Thereby, polyurethane resin has turned out to make improvement in heat resistance and cold resistance.

Claims

1. A thermoplastic polyurethane molding, which is obtained by melting and molding thermoplastic polyurethane followed by cooling and solidifying, subsequently heating to a temperature T1 that is not more than flow starting temperature Tm and not less than glass transition point Tg, and quickly cooling down to a temperature T2 (Tm>T1>T2>Tg), wherein the difference between the temperature at which LogE′ Turns 4.5 MPa and the peak temperature of tan δ in dynamic viscoelasticity measurement is 190 to 225° C.

2. The thermoplastic polyurethane molding according to claim 1, which comprises hard segments formed from 4,4′-diphenylmethane diisocyanate and soft segments formed from polyol.

3. The thermoplastic polyurethane molding according to claim 1, wherein the temperature at which LogE′ turns 4.5 MPa is 190 to 210° C. and the peak temperature of tan δ is −20 to 10° C.

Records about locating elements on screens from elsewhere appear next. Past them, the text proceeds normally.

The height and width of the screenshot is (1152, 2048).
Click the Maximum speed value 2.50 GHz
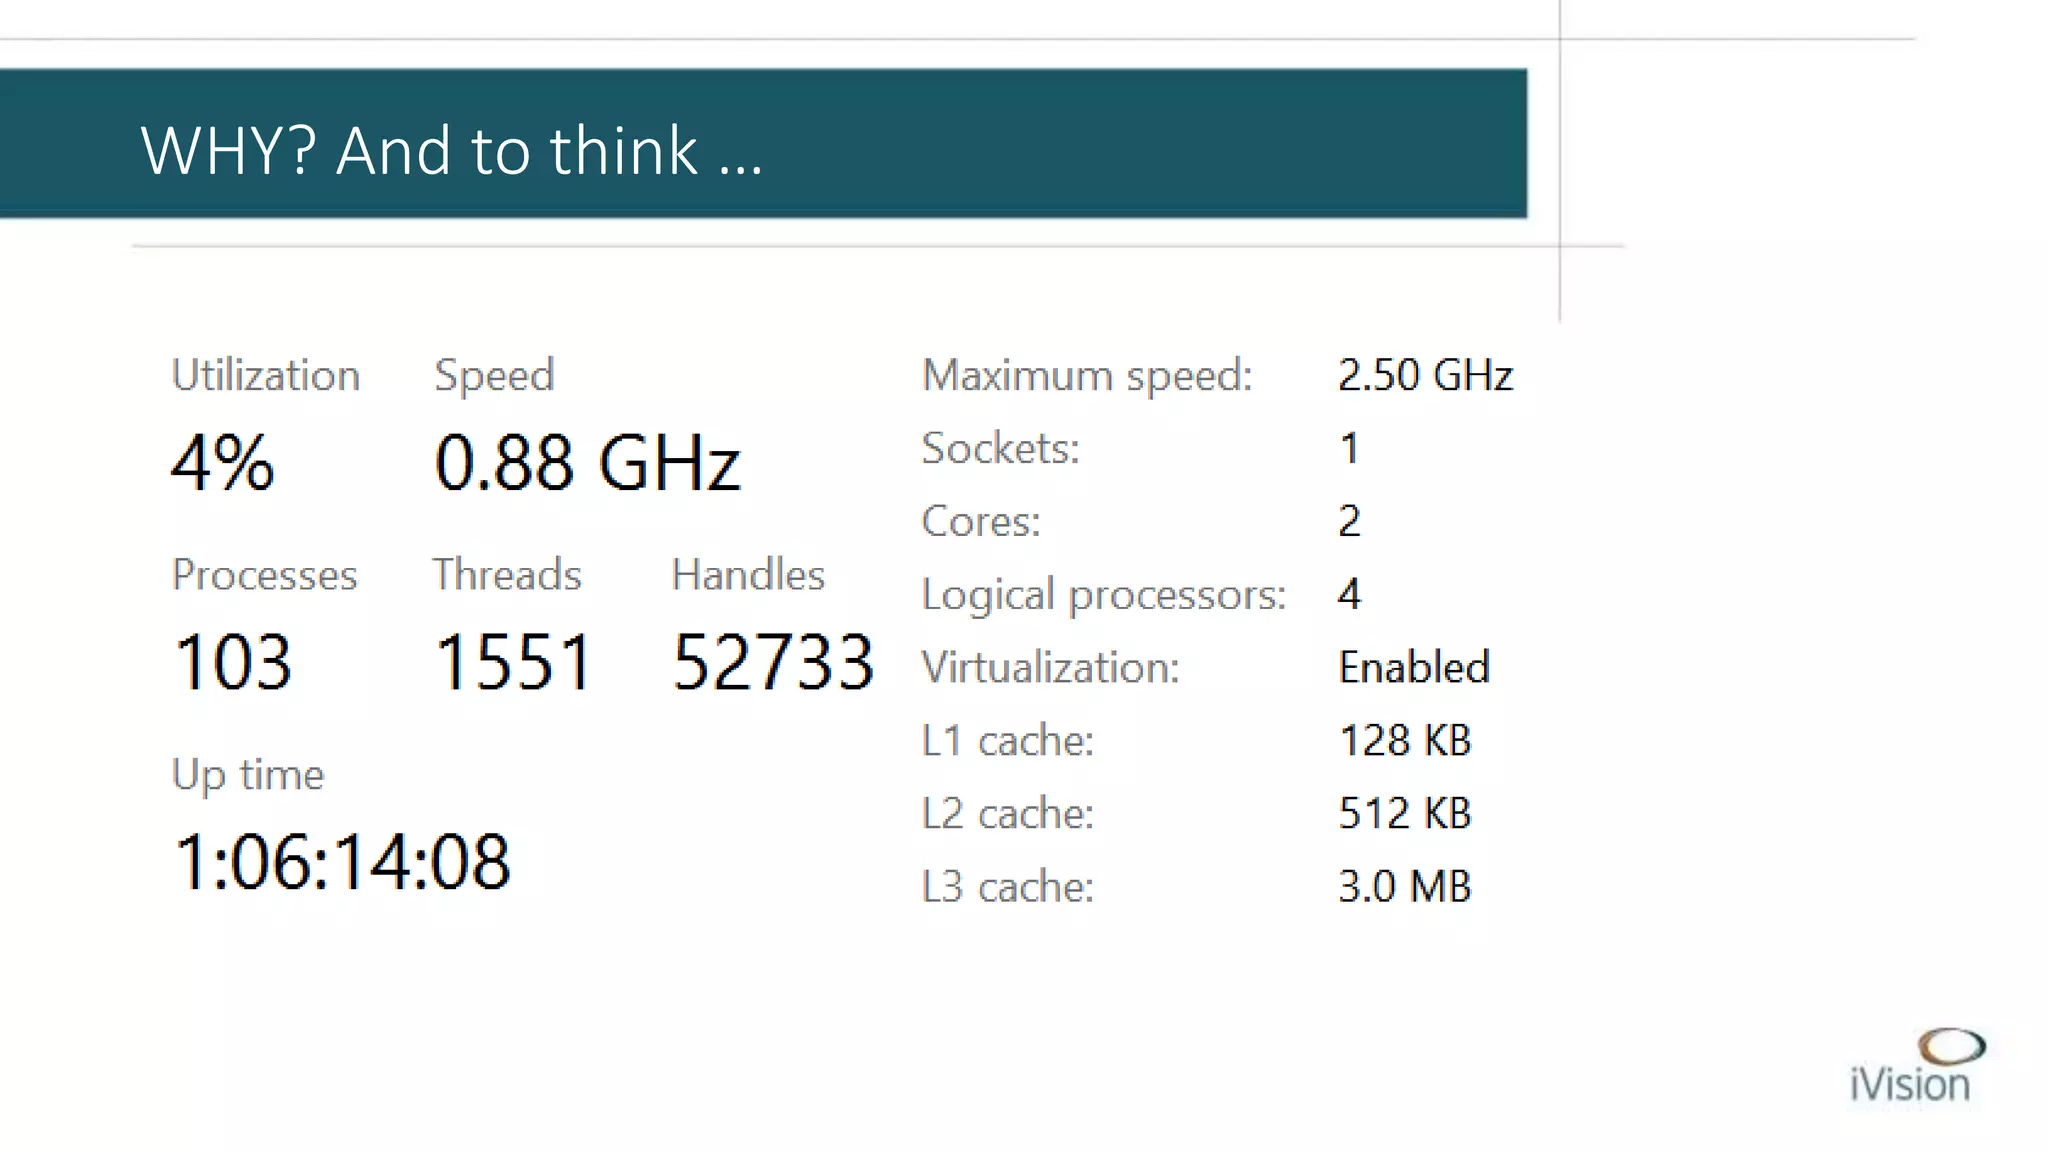coord(1425,376)
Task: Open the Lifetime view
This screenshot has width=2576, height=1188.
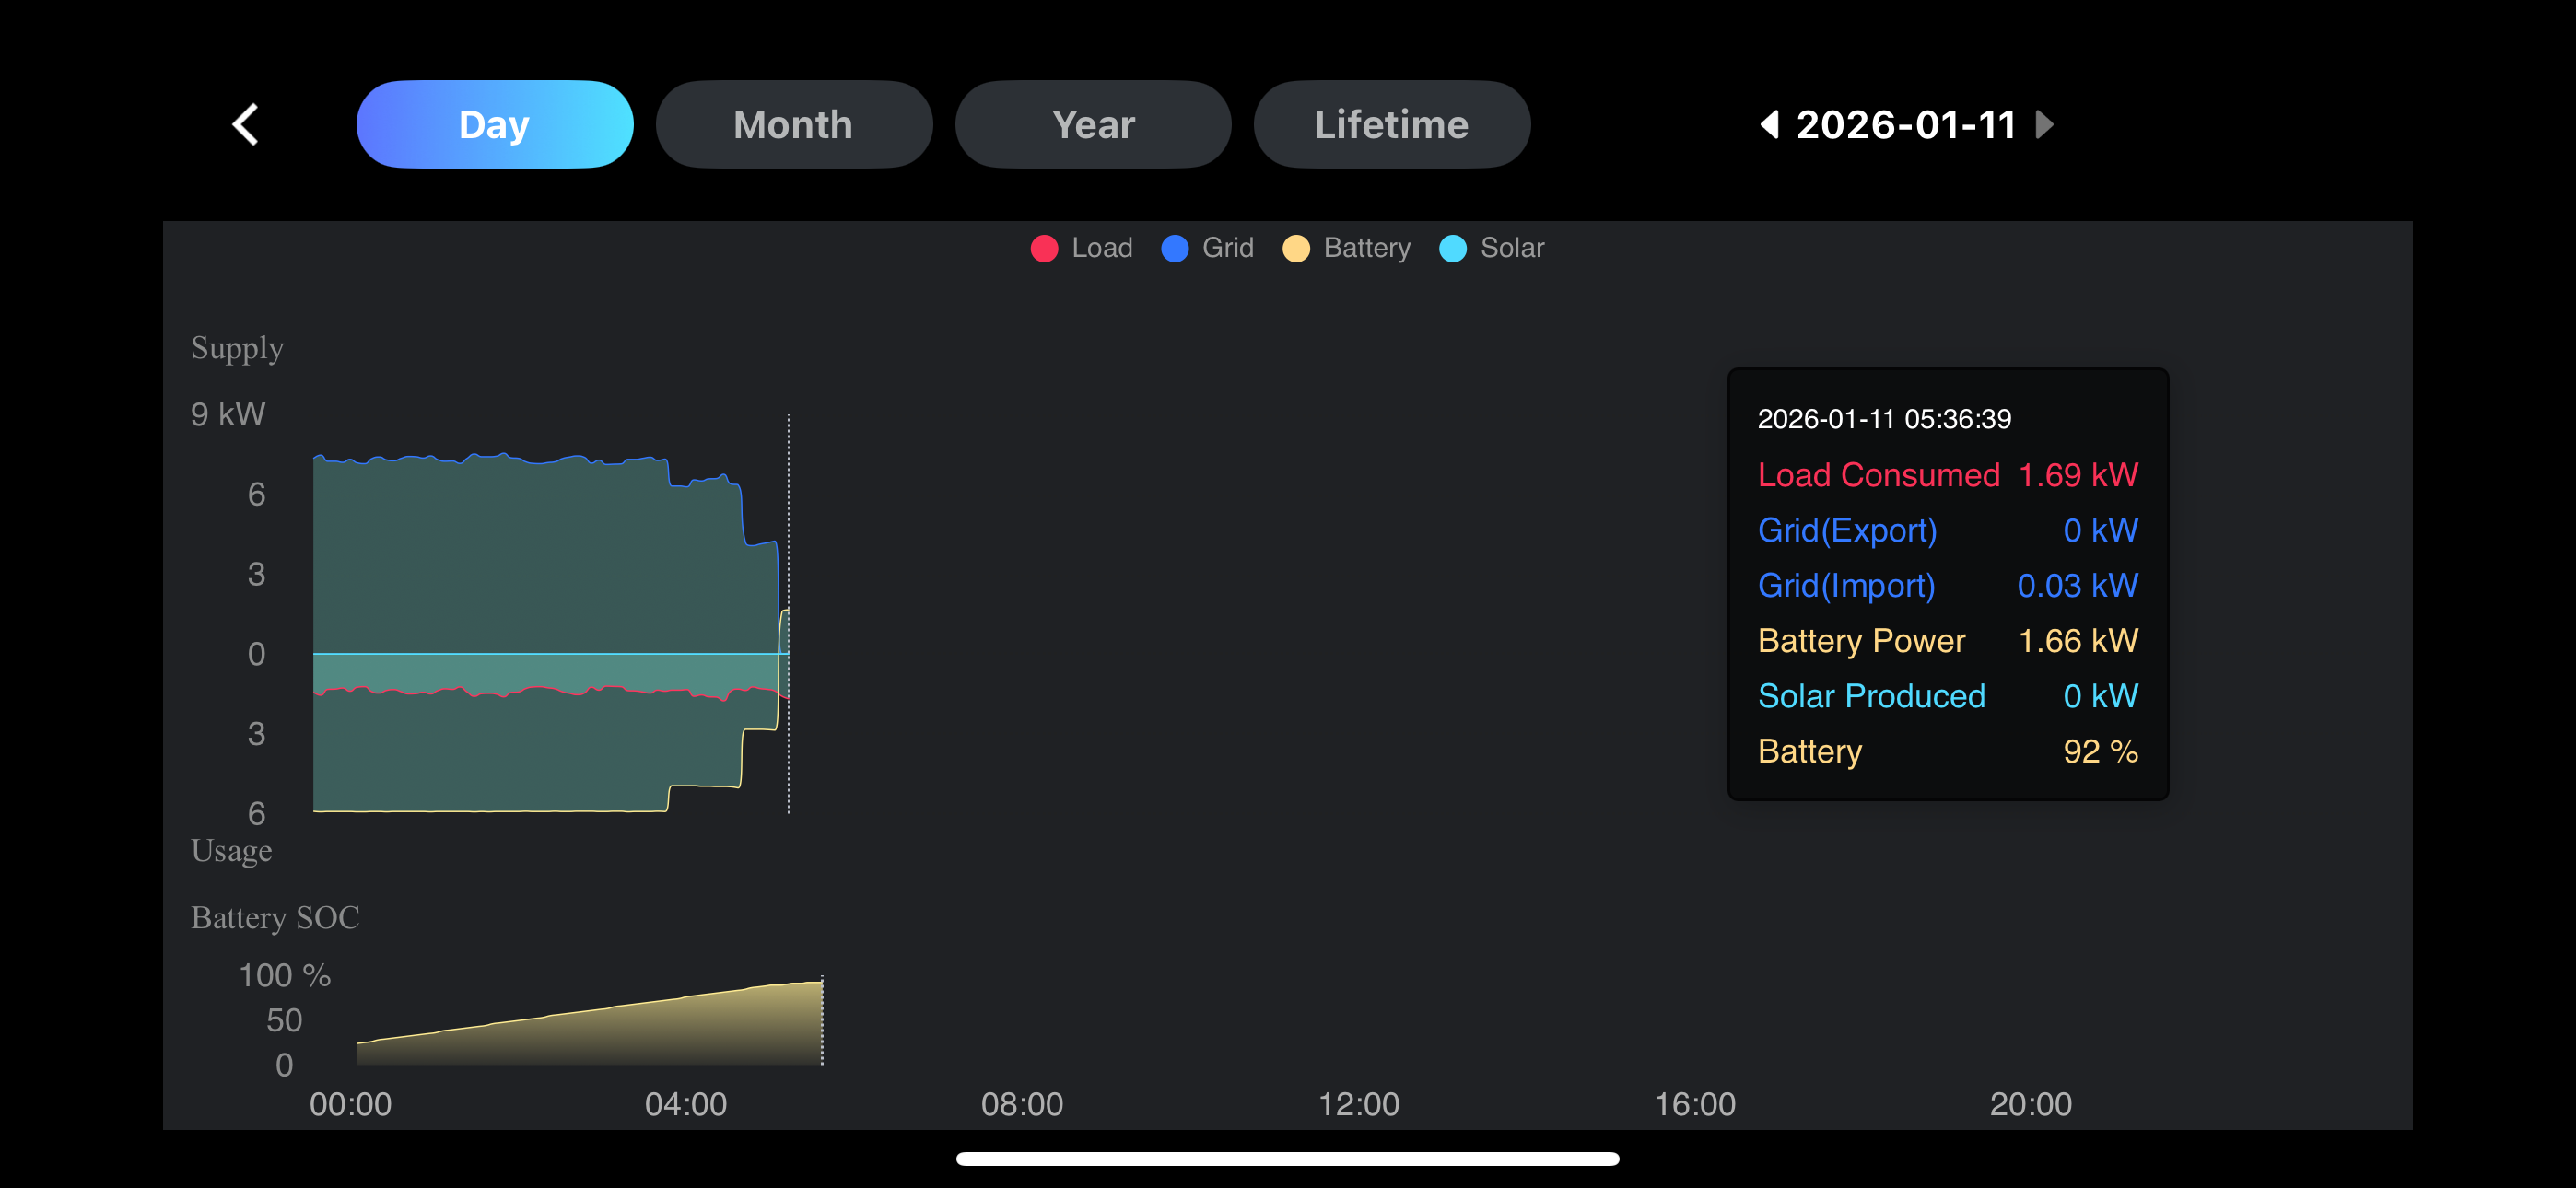Action: click(1391, 125)
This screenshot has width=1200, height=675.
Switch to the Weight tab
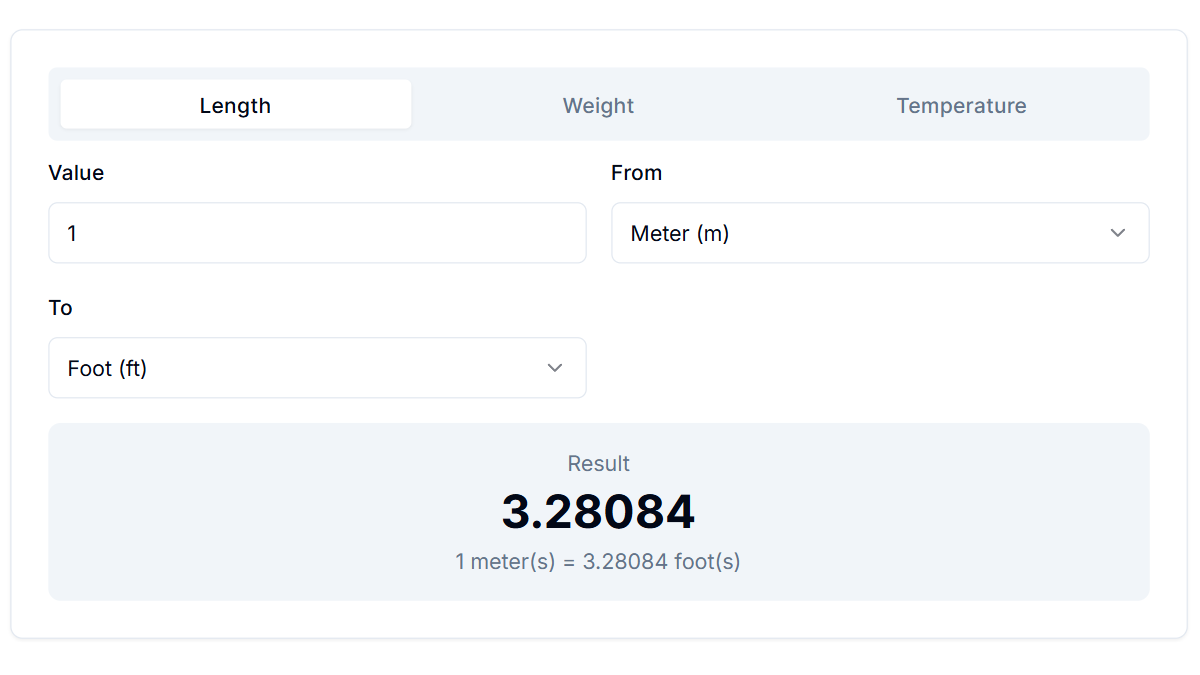598,105
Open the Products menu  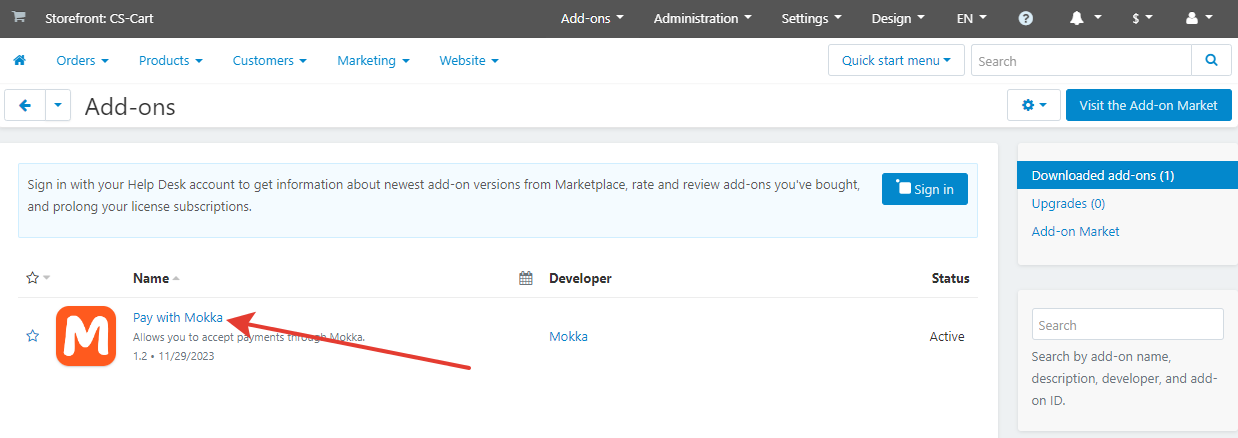point(170,61)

4. A method for manufacturing a thermoplastic polyurethane molding, which comprises melting and molding thermoplastic polyurethane, followed by cooling and solidifying, then heating to a temperature T1 of 180 to 190° C., cooling down quickly to a temperature T2 of 160 to 165° C., and keeping at the temperature T2 at least until the phase separation of thermoplastic polyurethane occurs.